Ives, the only baker in the West Valley School District, is retiring this month after 32 years of cooking and baking for the district. The district won’t replace her, so the tasty treats she prepares for students will be replaced by packaged goods. But her co-workers at Seth Woodard Elementary School are sad to see her go.
“Everybody is so sad about it,” said production manager Kim Connett. “I am really going to be bummed. It’s already a sad thing.”
Ives also made all the cakes, cobblers and other items. “Our other baker retired five years ago,” she said. “Now I do it district-wide. When you’re baking rolls and cookies, the smell goes all the way through the school. Everything is made from scratch. No mixes, nothing. That’s what I hate to see go.”
She makes everything in a tiny area tucked in the back of the kitchen. There are ovens, a table and an old Hobart mixer. The entire room feels as hot as an oven when warm weather hits.
Students coming in for lunch know Ives is leaving and have begged her to say. “The staff is just about as bad,” she said. “They’ve been trying to bribe me to stay a few more years. I think that’s what I’m going to miss the most, is the kids and the staff.”
The kitchen staff at Woodard cooks for 1,000 students in six schools, and Ives’ baking for the entire district is on top of that. She arrives at work at 5 a.m. “I’m an early bird, so even on the weekends I’m up.”
She’s been though seven bosses over the years. Connett, her current manager, is the granddaughter of one of Ives’ previous bosses. Connett was also one of the students she fed early in her career. “She served at the high school when I was there,” Connett said. “I went to school with all her kids.”
Connett has worked with Ives for 12 years. “I would have quit after the first couple if it wasn’t for her,” Connett said. “It was just so hard. She was just so patient with me. She just kept telling me to stick with it.”
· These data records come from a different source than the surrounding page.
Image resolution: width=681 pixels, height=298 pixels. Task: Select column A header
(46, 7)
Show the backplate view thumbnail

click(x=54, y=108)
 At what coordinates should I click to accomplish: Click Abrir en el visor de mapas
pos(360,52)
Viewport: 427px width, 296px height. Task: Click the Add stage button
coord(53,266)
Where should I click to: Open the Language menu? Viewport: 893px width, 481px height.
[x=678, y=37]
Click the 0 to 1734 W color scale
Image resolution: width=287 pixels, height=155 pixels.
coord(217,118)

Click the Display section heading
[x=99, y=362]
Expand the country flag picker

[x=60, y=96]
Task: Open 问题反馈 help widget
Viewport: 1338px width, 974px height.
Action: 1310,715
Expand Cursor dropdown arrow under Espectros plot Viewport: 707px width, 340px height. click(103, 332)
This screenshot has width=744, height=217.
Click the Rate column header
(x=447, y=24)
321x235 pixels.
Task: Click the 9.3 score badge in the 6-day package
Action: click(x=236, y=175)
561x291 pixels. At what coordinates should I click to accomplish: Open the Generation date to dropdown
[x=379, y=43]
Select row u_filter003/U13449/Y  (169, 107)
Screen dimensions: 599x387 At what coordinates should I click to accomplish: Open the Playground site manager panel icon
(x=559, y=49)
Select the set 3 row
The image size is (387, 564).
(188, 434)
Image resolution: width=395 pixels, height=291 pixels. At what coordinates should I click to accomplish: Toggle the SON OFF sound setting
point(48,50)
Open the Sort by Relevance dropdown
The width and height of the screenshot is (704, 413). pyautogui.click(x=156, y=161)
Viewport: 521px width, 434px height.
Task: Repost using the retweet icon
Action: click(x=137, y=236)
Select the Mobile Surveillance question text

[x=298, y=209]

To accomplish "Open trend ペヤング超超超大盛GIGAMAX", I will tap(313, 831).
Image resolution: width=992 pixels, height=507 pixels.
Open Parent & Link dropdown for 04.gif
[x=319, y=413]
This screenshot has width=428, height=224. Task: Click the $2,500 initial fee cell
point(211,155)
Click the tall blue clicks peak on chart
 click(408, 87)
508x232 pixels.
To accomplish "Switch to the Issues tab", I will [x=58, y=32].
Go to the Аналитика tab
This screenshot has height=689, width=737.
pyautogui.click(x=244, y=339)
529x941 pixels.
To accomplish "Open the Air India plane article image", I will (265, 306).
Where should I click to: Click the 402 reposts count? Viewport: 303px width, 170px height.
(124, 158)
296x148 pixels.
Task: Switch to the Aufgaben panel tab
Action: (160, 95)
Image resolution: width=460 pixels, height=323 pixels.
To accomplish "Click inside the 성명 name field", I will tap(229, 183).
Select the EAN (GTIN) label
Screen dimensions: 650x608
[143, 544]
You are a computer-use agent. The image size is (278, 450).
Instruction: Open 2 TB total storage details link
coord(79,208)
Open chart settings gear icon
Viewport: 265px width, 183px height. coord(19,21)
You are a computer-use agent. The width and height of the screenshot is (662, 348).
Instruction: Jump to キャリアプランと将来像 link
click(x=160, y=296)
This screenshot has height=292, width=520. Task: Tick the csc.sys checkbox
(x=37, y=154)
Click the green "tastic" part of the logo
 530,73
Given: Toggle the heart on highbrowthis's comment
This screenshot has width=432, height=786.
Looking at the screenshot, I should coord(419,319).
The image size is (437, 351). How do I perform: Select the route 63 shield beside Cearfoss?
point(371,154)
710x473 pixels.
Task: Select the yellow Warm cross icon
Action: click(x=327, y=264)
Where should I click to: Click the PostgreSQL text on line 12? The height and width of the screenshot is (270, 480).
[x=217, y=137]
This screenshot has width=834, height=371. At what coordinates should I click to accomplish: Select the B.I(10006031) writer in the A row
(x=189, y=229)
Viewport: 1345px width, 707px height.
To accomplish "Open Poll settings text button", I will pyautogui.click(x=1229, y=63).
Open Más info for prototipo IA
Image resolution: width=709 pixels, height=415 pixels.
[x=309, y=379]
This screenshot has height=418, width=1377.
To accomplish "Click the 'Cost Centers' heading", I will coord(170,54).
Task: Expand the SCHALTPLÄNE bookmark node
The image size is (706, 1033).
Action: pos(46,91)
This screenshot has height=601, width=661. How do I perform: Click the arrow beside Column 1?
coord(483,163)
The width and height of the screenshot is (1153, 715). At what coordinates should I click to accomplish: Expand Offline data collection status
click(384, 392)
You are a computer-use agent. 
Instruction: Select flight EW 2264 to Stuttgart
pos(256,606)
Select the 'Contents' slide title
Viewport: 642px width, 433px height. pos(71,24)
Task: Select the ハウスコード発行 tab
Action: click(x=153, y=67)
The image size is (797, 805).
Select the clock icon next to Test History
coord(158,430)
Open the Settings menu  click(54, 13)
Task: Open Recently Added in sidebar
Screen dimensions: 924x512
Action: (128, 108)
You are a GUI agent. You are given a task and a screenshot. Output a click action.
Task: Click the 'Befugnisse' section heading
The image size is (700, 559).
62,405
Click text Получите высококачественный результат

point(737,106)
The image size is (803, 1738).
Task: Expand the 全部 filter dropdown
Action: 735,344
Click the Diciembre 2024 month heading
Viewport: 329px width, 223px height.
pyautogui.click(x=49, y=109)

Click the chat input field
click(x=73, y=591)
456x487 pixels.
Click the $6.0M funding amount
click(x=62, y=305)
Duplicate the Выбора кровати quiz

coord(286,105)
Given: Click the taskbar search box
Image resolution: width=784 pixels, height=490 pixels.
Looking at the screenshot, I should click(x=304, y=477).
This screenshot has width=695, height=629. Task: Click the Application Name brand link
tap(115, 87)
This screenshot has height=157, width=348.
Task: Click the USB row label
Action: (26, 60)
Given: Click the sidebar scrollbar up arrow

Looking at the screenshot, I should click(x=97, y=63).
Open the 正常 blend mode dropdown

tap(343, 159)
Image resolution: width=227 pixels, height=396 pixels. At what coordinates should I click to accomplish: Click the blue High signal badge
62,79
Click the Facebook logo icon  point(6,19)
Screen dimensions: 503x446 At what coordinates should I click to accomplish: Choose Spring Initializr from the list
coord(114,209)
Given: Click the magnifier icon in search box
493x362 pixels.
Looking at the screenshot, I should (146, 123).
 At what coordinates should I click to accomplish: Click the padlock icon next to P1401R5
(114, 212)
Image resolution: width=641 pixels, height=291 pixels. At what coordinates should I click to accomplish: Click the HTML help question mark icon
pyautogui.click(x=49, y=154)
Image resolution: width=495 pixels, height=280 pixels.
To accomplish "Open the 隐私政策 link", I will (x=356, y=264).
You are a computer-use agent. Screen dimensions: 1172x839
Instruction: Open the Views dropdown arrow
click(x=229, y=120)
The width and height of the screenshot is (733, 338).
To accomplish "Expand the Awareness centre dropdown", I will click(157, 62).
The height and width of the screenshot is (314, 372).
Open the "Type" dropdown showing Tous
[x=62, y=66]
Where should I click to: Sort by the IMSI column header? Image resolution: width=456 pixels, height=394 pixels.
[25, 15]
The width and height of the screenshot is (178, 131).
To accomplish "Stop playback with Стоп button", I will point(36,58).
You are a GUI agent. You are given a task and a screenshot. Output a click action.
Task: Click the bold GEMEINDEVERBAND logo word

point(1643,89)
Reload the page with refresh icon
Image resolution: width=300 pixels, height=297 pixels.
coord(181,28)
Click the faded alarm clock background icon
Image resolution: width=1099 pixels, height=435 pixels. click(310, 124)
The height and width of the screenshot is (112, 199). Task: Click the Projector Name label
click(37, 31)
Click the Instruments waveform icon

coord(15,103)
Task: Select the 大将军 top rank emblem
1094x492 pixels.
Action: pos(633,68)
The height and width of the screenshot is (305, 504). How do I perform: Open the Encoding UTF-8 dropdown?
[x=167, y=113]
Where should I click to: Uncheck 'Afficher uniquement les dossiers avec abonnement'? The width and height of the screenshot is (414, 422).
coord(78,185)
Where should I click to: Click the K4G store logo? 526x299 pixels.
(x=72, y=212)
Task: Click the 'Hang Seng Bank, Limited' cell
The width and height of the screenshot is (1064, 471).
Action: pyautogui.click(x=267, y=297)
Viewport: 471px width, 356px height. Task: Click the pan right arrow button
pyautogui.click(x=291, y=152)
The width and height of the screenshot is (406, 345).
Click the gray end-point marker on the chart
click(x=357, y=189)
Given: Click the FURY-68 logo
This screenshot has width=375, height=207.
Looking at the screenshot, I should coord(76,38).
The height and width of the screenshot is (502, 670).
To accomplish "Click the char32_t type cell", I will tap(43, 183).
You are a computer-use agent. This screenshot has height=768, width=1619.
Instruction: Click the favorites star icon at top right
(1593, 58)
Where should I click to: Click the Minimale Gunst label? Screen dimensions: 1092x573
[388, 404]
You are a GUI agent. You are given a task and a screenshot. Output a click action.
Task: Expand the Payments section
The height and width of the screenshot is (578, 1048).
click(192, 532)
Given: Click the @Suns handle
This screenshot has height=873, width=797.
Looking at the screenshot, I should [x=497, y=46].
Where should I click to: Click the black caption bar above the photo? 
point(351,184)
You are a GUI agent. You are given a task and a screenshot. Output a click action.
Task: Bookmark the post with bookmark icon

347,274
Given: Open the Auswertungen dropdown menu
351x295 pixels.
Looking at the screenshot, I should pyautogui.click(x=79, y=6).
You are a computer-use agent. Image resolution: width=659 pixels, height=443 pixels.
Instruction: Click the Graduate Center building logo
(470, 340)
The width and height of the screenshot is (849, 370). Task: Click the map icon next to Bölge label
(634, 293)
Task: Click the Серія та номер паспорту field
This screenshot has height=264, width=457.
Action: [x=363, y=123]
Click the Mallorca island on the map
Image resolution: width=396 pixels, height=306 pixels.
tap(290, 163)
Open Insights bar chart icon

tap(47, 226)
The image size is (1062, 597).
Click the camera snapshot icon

Ives, 65, began working with the district when her youngest of four children started school. She wanted to be on the same schedule as her kids and have summers off. “I’ve done every job in the kitchen,” she said. “You start at the bottom and learn every job.”
She started at Argonne Junior High and moved around several times. She’s been at Woodard for 18 years. Such a lengthy stay isn’t unusual. Ives doesn’t do anything in the short term. She lived in the same house near Centennial Middle School for 41 years. She and her husband Melvin have been married for 50 years.
As a teenager she was rebellious and didn’t like school. She dropped out of high school to get married, though she later went back and finished. “I was a child bride,” she said. “I was probably my mother’s worst nightmare.”
Her husband, who is 12 years older, retired about 14 years ago. They hope to travel with their newfound time. “I kept saying give me five years and I’ll retire,” she said. “He’s been waiting a long time for me to retire.”
She’ll also be able to spend more time with her two grandchildren and get her house organized. “It’s going to take me a year to clean my house and sort things out.”
Her co-workers are so impressed by her that several of them nominated her for the district’s “You Make a Difference” award, the highest recognition given. “Her calm and encouraging spirit has touched the lives of countless students and staff in our West Valley family,” wrote one nominee.
Ives said it’s nice to know that everyone appreciates her. “It was really nice,” she said of the award. “It’s a very nice way to end.”
But the end hasn’t really sunk in yet. It’s normal for her to wave farewell to students every June. But it’s not normal to be somewhere else when there are kids who want one of her famous sugar cookies. “I probably won’t miss it until September when it’s time to come back to school.”